Death of a linesman

The Guardian reports on the death of linesman Richard Nieuwenhuizen, beaten up at an amateur game in early December and what it means for Dutch football:

Yet moments after the players started shaking hands with the three volunteer officials, Nieuwenhuizen was knocked to the floor, then punched and kicked in the head by several of the Nieuw-Sloten team. Parents immediately ran on to the pitch to try to defuse the situation and get some control. Nieuwenhuizen eventually got back to his feet but he was knocked to the floor for a second time. Witnesses report that one of the Nieuw-Sloten players then took off his shirt, presumably to make it harder for him to be identified, before kicking Nieuwenhuizen while he was on the ground and then running off. Mykel, Nieuwenhuizen’s son, saw everything.

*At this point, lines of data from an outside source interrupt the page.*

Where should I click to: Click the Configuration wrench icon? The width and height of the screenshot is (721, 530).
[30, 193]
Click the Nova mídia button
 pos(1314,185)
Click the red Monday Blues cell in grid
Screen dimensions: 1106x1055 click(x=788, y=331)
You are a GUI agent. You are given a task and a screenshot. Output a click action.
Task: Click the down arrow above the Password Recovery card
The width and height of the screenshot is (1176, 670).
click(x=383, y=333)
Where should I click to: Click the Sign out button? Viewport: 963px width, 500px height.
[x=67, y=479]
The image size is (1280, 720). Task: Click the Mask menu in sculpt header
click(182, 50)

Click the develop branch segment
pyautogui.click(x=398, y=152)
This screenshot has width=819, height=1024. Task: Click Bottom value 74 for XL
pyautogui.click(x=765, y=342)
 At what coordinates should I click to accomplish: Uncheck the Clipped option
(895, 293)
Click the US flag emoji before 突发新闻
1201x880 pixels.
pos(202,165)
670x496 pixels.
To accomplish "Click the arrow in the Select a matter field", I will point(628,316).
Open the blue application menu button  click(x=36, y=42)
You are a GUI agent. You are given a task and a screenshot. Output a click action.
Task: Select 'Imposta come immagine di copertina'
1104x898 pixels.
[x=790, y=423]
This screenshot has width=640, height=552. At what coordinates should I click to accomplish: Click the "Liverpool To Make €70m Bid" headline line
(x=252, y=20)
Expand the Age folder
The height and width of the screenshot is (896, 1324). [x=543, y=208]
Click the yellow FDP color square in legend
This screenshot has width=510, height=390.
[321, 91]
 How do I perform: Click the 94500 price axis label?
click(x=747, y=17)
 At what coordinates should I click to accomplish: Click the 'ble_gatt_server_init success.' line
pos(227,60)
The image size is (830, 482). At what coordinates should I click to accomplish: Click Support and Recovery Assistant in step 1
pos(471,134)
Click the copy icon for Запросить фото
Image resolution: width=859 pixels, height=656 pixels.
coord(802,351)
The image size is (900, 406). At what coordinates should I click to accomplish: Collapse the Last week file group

As the article makes clear, the case has become a rorschach blotch for every Dutch anxiety about modern society: racial tension, lack of respect for authorities, youth gone wild, etc. The victim was a white man, a linesman from Almere, the perpetrators allegedly are Moroccan boys from one of the Amsterdam districts with a high level of Dutch-Moroccans. Mix that in with the fact that the victim was a linesman, an authority figure, when there has been a string of horrible assaults of authority figures — police officers, first aid workers, ticket inspectors — in the last few years and you got an incident that was tailor made for Geert Wilders to exploit. Which he promptly did, but which fortunately hasn’t gained much traction

A tragedy such as this of course needs to be taken seriously, though I do think it’s easy to overreact to it as a country or a sport. The vast majority of football fans and players at all levels of Dutch football are decent people and to make great moral judgments out of one incident, no matter how tragic, seems wrong.